Al aluvión de críticas y demandas de ampliación que
recibió el Gobierno de ONG´s, sindicatos y asociaciones, se sumaron los ataques
del PP, que asegura que más de un millón de inmigrantes quedarán en situación
irregular por la imprevisión del Ejecutivo socialista, además de achacarle el
famoso ´efecto llamada´ con este proceso.

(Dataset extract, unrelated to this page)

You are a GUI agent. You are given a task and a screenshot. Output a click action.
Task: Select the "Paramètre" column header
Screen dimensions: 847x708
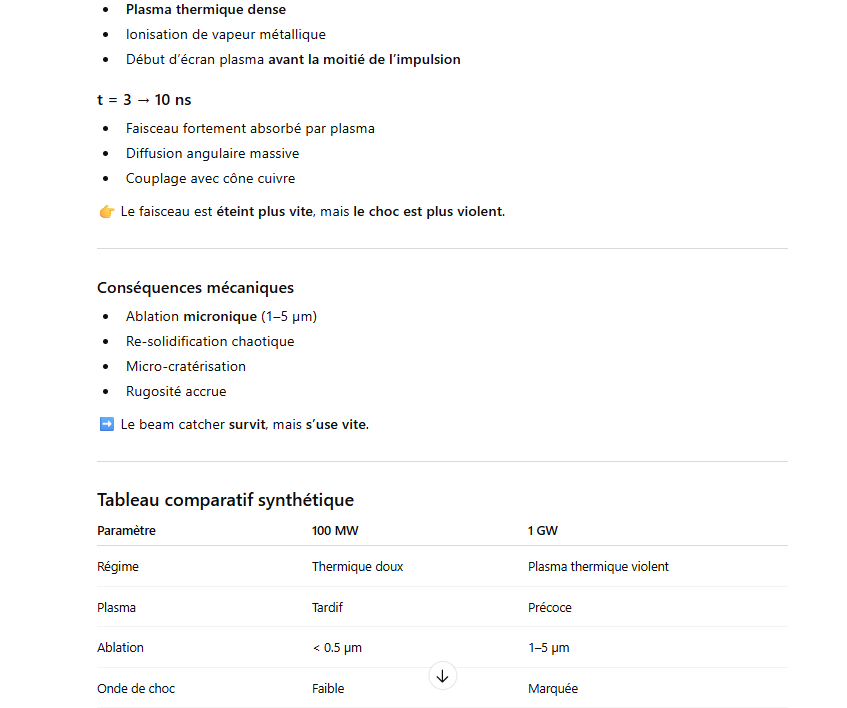click(126, 531)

Con 632.394 solicitudes de
extranjeros presentadas hasta las 24 horas del viernes, más de 40.000
presentadas ayer y colas de hasta 600 personas ante las oficinas de la Seguridad
Social en el día que se cerraba el proceso de regularización, algunos
inmigrantes creen que no les ha dado tiempo para obtener lo que el Ejecutivo
considera el eje central de la normalización: un contrato de
trabajo.
Cuando Caldera llegó a la puerta de la Oficina madrileña apenas
quedaban 30 personas, a las que fue saludando una por una. Sin embargo, a las 7
de la mañana, cerca de 200 personas se amontonaban ante la puerta y muchos de
ellos habían pasado la noche al raso para no perder su oportunidad. Agotados, le
pedían al ministro la ampliación del plazo para regularizarse, pero Caldera
insistió en que el plazo se cerraba ayer.
A las peticiones de los
inmigrantes, se suman las de ONG´s, sindicatos y asociaciones como SOS Racismo,
la Asociación Catalana de Profesionales de Extranjería, la Asociación Pro
Derechos Humanos o el Sindicato de Obreros del Campo. Todos ellos coinciden en
señalar el desbarajuste que se ha vivido durante todo el proceso, la falta de
organización y rigor en los plazos y en los documentos necesarios y, sobre todo,
que muchísimos inmigrantes quedarán en situación irregular a pesar del “papeles
para todos” del Gobierno socialista.
Entre los detractores se encuentra
Ana Pastor, secretaria ejecutiva de Política Social y Bienestar del PP, que
consideraba la actuación del Ejecutivo de “absolutamente irresponsable”,
destacando el ´efecto llamada´ provocado por el anuncio en agosto y los errores
de planteamiento que han provocado cambios sobre la marcha. Además, señaló que
sólo 20.000 inmigrantes obtendrán sus papeles, cuando el Gobierno calculó un
mínimo de 800.000, por lo que consideró el proceso “un gran fracaso”, a pesar de
los 672.347 extranjeros regularizados en el proceso.